- Developer: NMK
- Publisher: NMK
- Composer: Manabu Namiki
- Platform: Arcade
- Release: JP: December 1993;
- Genre: Platform
- Modes: Single-player, multiplayer

= Bomb Jack Twin =

1993 video game

 is a 1993 platform video game developed and published by NMK for arcades. It was released only in Japan in December 1993. It is a sequel to Tecmo's Bomb Jack.

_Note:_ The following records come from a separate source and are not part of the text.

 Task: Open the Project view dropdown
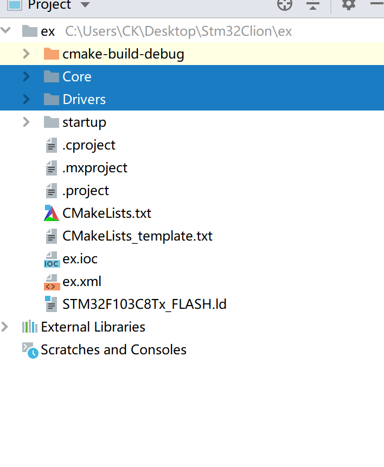click(84, 5)
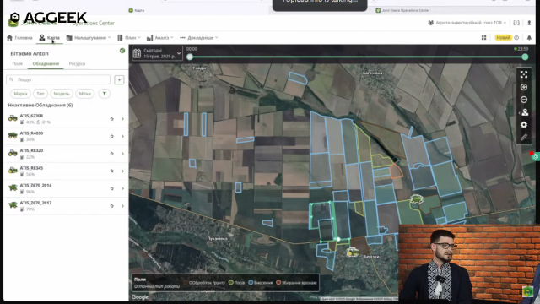
Task: Open the notifications bell icon
Action: pyautogui.click(x=529, y=37)
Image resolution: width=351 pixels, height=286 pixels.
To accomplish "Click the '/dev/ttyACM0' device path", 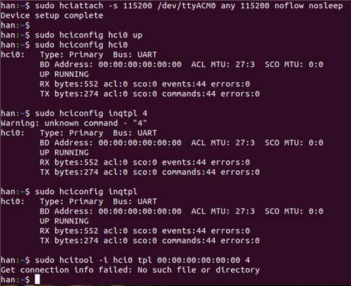I will (x=187, y=5).
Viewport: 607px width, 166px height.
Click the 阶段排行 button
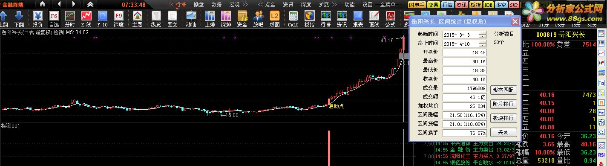503,104
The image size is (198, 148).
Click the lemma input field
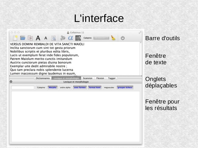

Koei Tecmo has since reclaimed the game's copyright due to having licensed the intellectual property to NMK alongside Riot. Hamster Corporation released the game outside Japan for the first time as part of their Arcade Archives series for the Nintendo Switch and PlayStation 4, as well as their Arcade Archives 2 series for the Nintendo Switch 2, PlayStation 5 and Xbox Series X/S in January 2026.

== Gameplay ==
The player controls Bomb Jack and his female companion whose goal is to collect all 24 red bombs on the screen. Enemies can morph into enemies such as flying saucers and orbs that float around the screen once fallen onto the bottom of the screen, making Jack lose a life if he touches them. Bombs will light up in sequence once collected. Collecting bombs will increase the bonus meter at the top of the screen (lit bombs increase it more). Items that turn enemies into coins that provide bonus points are available. Unlike its predecessor, cooperative play is possible.